Le patron d'Airbus défend l'avion à hydrogène et interpelle l'Europe sur ses programmes de défense
Malgré un contexte de recul des politiques environnementales et un certain pessimisme au sein de la filière aéronautique française, Guillaume Faury, le président directeur général d'Airbus, affiche une confiance inébranlable dans le développement de l'avion à hydrogène. Il estime que cette technologie sera une réalité commerciale dès la seconde moitié du XXIe siècle, contredisant ainsi les projections plus lointaines d'autres acteurs du secteur.

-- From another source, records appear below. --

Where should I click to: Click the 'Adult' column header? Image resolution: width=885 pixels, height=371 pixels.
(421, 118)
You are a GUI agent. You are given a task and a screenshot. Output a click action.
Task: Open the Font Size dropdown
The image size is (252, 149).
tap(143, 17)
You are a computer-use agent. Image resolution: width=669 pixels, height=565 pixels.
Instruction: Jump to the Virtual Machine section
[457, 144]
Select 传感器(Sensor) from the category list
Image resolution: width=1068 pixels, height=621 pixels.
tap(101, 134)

Une conviction ferme pour la décarbonation de l'aviation
« Nous, on y croit sérieusement, on y travaille, et on y voit un horizon commercial beaucoup plus rapproché que cela », a déclaré Guillaume Faury. Il insiste sur l'importance cruciale de la décarbonation de l'aviation et identifie l'hydrogène vert comme la solution technologique clé pour y parvenir. Le dirigeant souligne cependant la nécessité impérative de développer un écosystème complet, englobant la fabrication, la production et la distribution d'hydrogène décarboné.

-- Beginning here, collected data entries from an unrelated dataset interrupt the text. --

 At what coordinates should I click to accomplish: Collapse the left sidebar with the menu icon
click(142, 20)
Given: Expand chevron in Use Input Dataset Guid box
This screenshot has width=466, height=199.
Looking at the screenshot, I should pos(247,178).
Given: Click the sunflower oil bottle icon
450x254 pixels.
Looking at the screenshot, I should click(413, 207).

Il reconnaît que les tensions géopolitiques actuelles ont relégué ce sujet au second plan, mais rappelle que de nombreuses autres industries en ont également besoin. « Il n'est pas exclu que les choses repartent dans l'autre sens, parce que le réchauffement climatique est en cours », ajoute-t-il, prédisant que cette technologie « va prendre son envol dans la deuxième partie de ce siècle ».
Un appel pressant à la clarification des projets de défense européens
Parallèlement, Guillaume Faury lance un appel clair aux États membres impliqués dans les grands programmes de défense européens en difficulté, notamment le Système de Combat Aérien du Futur (Scaf) et le programme de drone Eurodrone. Il les exhorte à prendre des décisions fermes pour qu'Airbus puisse s'adapter rapidement.
Concernant le Scaf, programme mené avec la France, l'Allemagne et l'Espagne, le PDG d'Airbus explique que la phase de construction du démonstrateur devient complexe. « Cela devient plus compliqué sur qui fait quoi, qui se retrouve dépendant de l'autre, qui apporte quelles technologies et comment il les protège », détaille-t-il. Il évoque les interrogations sur les coopérations futures, que ce soit avec le Royaume-Uni, l'Italie, la Suède ou en solo.
« Ce n'est pas à moi à répondre à cette question. Nous, on travaille déjà beaucoup avec Leonardo, on travaille beaucoup avec BAE Systems [...] On travaille moins avec Saab », précise-t-il, tout en soulignant la nécessité de définir un scénario clair : un avion en commun, des composants partagés ou des développements séparés.
L'Eurodrone face aux incertitudes françaises
Alors que des rumeurs circulent sur un possible retrait de la France du programme Eurodrone, Guillaume Faury adopte une posture pragmatique. « On n'entend pas la même chose de chacun de nos clients sur l'Eurodrone », constate-t-il. Il indique qu'Airbus respecterait une décision de la France de quitter le programme ou de réduire sa participation, estimant que c'est une discussion à avoir entre clients étatiques.
Le dirigeant assure qu'Airbus s'organiserait pour permettre aux autres pays partenaires de poursuivre le projet. Sa principale préoccupation réside dans les retards et les surcoûts engendrés par les changements d'hypothèses en cours de route. « Quand on change les hypothèses en cours de route sur ces deux programmes, beaucoup plus sur le Scaf que sur l'Eurodrone, on perd du temps, on perd de l'argent, on est moins efficace », déplore-t-il, appelant à plus de stabilité et de clarté dans les engagements européens.